The tables were covered with a layer of faux wood, which was nearly as worn as the floor. The food was hearty, not designer cuisine, but it was well cooked and savory. He felt comfortable in this place, at home. It wasn’t fancy, but neither was he.

He tried to imagine Bel enjoying the diner.

It wasn’t that she was stuck-up. She was the exact opposite. She was attentive to others, and genuine, and her graciousness caused people from all walks of life to gravitate toward her.

She also wore clothes that were handsewn—jackets covered with a fortune in delicate embroidery and seed pearls, along with handcrafted boots, and silk shirts. Everything about her screamed money and class.

He looked down at himself. His jean jacket, jeans and boots had certainly seen better days, and his plain gray T-shirt had come from a plastic multipack of shirts he had bought at a superstore.

As he rubbed his tired face, he encountered stubble on his chin. The catlike part of his nature was obsessed with cleanliness, but he wasn’t sure when he had last shaved.

Wednesday? Maybe Tuesday?

Resting his elbows on the bar, he propped his head in his hands. He didn’t know who he was trying to fool. If you took away the extraordinary events that had thrown them together so long ago, in real, ordinary life, he and Bel were pretty much like oil and water.

“Job getting you down, Gray?”

He looked up at Ruby, the owner of the diner. She was an elderly human woman, around seventy years old. Slim and energetic, with dyed red hair and tortoiseshell glasses, she stayed active in the daily running of her business, claiming her customers kept her young at heart.

He told her, “My job’s a piece of cake.”

She snorted as she filled his coffee cup. “Pull the other one, why don’t you?”

One corner of his mouth tilted up. “Well, some days it’s a piece of cake. Other days . . . hey, it’s why they pay me the big bucks, right?”

“You need a good woman to make your life easier.” Ruby rested her coffee carafe on the counter beside him.

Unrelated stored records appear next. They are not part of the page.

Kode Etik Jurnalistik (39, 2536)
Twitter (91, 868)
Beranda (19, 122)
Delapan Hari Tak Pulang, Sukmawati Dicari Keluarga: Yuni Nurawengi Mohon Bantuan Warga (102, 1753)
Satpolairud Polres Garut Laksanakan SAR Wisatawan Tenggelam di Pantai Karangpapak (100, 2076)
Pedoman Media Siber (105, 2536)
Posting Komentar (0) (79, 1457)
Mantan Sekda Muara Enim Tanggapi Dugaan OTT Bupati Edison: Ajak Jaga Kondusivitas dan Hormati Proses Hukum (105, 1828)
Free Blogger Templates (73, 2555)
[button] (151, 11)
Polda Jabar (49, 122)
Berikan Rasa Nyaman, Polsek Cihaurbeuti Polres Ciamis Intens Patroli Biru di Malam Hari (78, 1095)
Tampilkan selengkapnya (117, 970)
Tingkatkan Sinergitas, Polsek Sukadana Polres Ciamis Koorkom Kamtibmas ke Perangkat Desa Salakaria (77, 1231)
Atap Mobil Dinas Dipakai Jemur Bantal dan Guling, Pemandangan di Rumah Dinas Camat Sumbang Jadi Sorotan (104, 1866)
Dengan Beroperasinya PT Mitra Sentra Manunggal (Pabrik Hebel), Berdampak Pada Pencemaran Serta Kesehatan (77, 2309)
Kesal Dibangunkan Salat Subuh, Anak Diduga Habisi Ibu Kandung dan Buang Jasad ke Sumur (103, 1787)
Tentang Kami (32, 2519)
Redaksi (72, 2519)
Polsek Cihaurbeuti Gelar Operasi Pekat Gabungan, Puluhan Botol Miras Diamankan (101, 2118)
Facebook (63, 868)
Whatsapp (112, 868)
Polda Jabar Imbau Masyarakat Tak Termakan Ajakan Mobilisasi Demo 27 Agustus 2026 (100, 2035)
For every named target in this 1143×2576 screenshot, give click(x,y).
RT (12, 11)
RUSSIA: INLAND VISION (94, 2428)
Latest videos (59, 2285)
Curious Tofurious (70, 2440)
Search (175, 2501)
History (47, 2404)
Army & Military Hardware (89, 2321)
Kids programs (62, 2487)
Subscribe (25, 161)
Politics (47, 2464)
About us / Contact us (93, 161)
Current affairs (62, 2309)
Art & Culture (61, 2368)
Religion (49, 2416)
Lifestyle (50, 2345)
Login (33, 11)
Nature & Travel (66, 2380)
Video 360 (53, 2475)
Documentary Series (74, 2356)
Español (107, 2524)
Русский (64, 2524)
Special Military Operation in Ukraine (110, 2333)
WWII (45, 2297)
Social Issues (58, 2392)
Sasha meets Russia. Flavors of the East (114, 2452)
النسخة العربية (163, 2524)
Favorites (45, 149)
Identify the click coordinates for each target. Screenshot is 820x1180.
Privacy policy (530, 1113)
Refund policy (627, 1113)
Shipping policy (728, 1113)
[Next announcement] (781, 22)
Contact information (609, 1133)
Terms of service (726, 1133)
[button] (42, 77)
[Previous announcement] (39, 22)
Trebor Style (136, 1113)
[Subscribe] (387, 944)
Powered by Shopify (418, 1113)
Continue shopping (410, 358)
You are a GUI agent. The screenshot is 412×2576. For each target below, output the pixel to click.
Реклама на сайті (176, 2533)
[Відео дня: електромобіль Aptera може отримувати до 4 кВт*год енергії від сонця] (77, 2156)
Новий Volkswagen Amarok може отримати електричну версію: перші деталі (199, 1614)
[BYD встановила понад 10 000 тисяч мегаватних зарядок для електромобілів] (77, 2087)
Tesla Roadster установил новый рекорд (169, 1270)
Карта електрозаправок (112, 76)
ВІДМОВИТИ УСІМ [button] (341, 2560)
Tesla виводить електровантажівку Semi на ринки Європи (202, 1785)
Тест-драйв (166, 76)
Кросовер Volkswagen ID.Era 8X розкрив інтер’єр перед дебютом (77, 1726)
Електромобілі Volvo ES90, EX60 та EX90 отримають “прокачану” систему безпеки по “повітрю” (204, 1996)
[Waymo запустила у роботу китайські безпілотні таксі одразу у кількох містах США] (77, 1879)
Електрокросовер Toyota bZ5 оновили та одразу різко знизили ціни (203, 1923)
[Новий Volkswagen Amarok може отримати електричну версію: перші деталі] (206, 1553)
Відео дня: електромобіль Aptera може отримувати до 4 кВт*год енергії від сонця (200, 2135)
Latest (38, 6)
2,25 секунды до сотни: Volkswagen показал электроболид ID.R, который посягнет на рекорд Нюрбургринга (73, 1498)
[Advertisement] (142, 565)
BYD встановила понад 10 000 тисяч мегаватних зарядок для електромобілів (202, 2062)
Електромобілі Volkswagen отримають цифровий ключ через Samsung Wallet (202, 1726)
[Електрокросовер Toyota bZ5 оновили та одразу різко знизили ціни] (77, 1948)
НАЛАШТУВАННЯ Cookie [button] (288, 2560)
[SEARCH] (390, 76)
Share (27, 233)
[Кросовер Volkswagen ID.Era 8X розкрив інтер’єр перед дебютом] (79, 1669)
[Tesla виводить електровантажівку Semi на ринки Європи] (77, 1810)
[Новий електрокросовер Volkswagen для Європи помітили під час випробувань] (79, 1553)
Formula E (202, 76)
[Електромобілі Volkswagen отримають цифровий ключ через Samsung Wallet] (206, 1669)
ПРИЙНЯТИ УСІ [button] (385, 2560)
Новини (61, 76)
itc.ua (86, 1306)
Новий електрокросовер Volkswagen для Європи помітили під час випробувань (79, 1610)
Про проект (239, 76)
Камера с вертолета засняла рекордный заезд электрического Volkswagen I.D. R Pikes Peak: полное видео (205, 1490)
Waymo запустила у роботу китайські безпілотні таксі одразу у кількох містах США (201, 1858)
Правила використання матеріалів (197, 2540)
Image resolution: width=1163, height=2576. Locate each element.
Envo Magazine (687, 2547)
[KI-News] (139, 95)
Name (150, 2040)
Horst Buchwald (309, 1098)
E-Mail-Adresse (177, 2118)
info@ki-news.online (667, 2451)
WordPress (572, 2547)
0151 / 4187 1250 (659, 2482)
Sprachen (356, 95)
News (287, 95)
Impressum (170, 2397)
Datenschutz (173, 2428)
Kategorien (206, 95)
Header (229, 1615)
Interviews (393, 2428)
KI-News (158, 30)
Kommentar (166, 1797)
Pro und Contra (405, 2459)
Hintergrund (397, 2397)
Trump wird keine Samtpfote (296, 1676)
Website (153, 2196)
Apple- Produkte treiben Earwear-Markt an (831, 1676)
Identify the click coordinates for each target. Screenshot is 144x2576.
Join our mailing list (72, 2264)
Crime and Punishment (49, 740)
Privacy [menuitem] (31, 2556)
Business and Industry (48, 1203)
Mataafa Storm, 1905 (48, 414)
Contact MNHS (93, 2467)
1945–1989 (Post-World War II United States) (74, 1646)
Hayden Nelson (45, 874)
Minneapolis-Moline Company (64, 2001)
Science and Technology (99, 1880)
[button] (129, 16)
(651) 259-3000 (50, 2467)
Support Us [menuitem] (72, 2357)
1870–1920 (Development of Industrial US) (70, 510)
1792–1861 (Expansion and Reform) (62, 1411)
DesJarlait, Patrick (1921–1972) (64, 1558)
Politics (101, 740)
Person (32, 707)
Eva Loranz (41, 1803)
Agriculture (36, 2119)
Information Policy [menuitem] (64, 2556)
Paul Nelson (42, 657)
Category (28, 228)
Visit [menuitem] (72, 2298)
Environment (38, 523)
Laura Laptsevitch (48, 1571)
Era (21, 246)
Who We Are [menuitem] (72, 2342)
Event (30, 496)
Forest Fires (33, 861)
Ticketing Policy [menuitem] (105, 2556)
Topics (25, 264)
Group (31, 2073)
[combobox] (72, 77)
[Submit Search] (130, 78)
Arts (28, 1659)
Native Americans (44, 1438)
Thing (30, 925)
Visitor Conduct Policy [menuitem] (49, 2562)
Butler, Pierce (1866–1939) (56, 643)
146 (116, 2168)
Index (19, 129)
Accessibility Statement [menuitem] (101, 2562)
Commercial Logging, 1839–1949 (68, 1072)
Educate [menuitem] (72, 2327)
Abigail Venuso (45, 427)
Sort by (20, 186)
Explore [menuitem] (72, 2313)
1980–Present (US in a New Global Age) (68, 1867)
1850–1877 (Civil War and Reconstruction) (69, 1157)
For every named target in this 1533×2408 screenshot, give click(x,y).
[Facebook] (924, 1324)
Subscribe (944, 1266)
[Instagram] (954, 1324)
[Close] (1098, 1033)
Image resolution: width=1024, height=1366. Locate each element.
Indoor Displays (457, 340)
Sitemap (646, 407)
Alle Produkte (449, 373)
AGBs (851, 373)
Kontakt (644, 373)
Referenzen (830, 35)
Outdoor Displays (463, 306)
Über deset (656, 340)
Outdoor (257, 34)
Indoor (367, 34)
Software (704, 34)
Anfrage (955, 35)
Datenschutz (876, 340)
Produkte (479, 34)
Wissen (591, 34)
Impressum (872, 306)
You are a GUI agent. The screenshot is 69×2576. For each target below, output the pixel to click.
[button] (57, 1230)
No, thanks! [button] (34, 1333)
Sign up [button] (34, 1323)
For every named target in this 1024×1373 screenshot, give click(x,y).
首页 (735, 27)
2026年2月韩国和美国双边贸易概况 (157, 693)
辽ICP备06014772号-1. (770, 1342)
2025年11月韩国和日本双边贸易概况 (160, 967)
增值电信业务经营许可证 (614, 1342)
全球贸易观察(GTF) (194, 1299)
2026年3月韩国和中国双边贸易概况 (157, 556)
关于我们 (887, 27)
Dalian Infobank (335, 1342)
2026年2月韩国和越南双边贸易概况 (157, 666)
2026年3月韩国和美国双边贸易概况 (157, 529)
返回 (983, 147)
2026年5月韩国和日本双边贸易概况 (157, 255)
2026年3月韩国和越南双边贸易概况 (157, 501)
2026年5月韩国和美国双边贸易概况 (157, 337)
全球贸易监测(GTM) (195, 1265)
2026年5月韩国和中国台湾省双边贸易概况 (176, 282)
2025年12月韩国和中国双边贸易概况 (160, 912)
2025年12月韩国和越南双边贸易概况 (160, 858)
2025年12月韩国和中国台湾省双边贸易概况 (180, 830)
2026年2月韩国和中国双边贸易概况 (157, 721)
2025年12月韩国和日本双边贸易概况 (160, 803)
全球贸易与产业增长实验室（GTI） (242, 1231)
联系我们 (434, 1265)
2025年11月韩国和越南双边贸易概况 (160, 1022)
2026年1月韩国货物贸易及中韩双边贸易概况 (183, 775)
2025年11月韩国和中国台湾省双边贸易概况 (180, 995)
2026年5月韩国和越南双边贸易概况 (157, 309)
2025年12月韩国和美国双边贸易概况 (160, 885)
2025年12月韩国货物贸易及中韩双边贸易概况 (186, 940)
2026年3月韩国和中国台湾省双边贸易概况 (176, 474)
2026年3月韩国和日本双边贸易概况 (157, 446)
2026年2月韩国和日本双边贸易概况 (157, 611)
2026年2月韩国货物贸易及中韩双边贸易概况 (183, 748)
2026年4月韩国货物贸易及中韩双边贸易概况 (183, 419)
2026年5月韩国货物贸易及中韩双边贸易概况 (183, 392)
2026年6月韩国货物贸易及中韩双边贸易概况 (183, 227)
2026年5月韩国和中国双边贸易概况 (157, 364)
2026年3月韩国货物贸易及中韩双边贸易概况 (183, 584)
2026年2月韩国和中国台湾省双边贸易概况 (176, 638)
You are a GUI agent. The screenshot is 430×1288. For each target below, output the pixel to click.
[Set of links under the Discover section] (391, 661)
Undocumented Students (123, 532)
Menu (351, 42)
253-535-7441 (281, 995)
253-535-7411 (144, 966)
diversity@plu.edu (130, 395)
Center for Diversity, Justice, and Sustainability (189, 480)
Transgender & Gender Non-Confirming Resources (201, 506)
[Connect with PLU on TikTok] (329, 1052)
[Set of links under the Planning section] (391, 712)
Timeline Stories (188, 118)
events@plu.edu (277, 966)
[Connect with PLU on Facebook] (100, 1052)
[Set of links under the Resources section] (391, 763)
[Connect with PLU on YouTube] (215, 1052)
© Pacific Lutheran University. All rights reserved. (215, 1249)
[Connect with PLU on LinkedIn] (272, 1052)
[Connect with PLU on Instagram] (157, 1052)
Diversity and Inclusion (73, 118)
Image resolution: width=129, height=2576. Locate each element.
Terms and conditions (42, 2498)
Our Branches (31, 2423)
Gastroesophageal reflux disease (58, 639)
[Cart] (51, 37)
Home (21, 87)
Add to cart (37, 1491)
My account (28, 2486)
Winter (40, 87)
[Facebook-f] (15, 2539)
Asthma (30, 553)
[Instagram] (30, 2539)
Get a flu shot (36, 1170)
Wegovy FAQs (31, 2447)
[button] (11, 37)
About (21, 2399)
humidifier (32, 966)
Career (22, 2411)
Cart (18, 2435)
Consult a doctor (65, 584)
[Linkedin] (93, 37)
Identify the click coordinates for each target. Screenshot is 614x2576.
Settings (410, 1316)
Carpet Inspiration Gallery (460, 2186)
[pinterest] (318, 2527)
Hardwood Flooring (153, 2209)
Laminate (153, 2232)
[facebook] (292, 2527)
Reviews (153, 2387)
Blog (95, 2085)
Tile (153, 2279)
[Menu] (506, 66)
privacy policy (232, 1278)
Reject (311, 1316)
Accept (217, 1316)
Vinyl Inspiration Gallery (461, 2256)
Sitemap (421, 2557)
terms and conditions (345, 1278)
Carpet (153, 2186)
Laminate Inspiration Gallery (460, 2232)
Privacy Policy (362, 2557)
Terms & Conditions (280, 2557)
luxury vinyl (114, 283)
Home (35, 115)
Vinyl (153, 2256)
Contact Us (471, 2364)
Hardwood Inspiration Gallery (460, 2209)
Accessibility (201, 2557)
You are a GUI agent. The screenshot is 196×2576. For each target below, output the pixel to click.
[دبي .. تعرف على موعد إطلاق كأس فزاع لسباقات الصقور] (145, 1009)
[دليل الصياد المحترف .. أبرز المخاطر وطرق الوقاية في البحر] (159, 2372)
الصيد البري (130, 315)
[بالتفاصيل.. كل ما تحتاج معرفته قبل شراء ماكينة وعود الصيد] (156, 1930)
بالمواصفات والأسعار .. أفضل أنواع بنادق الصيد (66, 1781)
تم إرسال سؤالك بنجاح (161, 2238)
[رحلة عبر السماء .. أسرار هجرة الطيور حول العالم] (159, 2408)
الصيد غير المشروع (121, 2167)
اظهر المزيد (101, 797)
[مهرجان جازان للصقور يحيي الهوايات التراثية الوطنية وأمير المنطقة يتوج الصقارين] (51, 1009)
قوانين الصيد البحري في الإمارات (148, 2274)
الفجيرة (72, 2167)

Over the years, they had bantered many times like this before. His smile turned genuine. “You applying for the job?”

“Oh, sweet cheeks, if I was about forty-five years younger and a whole lot more stupid, I would hog-tie you and fight off all comers.” She gave him a wink. “But you would always be leaving in the middle of the night. Or you would come home scratched up and bloody, and not say a word about what happened. Some people can handle being the spouse of a cop or a soldier, yet I never was one of them. But we woulda had a lot of fun, you and me, before it all went to hell.”